For now, only mobile phone bills from KT, LG U+ and SK Telecom and credit card bills from Lotte, Shinhan, Hyundai, BC, KB, Samsung, Hana, City and Nonghyup can be viewed on the KTFC website and other companies will be added in June.

“It takes time to connect the computer networks of about 80,000 companies and banks,” said Lee Yoon-soo, a director at Financial Services Commission.

“By next year, the account moving will include withdrawal from all of these companies,” he added.

He advised people who plan to switch their main account this year or early next year to go check if all of the transactions were successful because the KTFC recognized that some small companies might be missing from the website.

With the new simplified system about to take effect, the institutions are trying to attract new clients and keep their current ones by offering financial advantages such as prime rates, no commission fees and discounts at the bank’s card, securities and insurance affiliates.

Each bank is providing different benefits. Woori Bank is taking 1 percent off the loan interest rate for its clients and 0.5 percentage point more off the rate if a payment is made via the Internet or smartphone. IBK is adding 0.5 percentage point to the interest rate on its basic savings and checking account.

The new system for switching accounts is a huge opportunity for local banks.

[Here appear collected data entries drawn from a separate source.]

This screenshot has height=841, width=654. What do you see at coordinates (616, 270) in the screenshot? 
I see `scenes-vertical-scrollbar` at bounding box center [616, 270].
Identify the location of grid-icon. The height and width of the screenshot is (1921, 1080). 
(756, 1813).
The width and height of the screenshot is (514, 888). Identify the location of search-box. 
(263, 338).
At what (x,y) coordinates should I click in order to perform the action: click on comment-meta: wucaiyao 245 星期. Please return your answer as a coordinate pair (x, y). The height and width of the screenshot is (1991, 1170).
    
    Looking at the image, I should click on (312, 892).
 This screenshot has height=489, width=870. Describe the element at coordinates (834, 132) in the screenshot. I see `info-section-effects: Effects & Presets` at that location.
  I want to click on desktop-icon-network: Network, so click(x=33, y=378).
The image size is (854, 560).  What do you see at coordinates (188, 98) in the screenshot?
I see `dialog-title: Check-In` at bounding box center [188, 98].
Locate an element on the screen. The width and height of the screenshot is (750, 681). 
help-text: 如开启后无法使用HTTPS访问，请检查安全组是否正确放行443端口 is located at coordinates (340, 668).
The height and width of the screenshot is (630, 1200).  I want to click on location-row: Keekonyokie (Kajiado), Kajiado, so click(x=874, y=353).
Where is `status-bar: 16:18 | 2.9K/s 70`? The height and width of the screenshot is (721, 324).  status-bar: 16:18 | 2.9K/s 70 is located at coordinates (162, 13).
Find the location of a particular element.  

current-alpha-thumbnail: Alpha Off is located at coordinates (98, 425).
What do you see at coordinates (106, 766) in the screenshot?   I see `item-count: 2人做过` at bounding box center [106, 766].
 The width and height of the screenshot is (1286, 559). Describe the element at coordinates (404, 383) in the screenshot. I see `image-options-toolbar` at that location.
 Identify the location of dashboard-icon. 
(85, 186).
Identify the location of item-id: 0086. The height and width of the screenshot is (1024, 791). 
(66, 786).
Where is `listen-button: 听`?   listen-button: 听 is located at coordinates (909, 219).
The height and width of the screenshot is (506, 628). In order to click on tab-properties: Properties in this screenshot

Because checking accounts cost less for banks in interest and the fluidity allows the institution to sell funds or pension insurance, local banks are ready to compete to win over account nomads.

Most clients use a checking account as the main account in which they receive their salary or pension and pay bills. And because of the low interest rate, more people are leaving money in their checking account rather than transferring it to a savings account.

According to the Bank of Korea, the total bank balance of checking accounts and savings account was 504.9 trillion won in January, an increase of 50 trillion won year-on-year.

Banks including KB Kookmin Bank, IBK, Shinhan and KEB have a separate taskforce to come up with tactics to attract debtors who are interested in moving to a new bank with appealing loans, interest rates and low commission fees.

“We want to keep our old clients and also attract new clients,” said a Woori Bank official.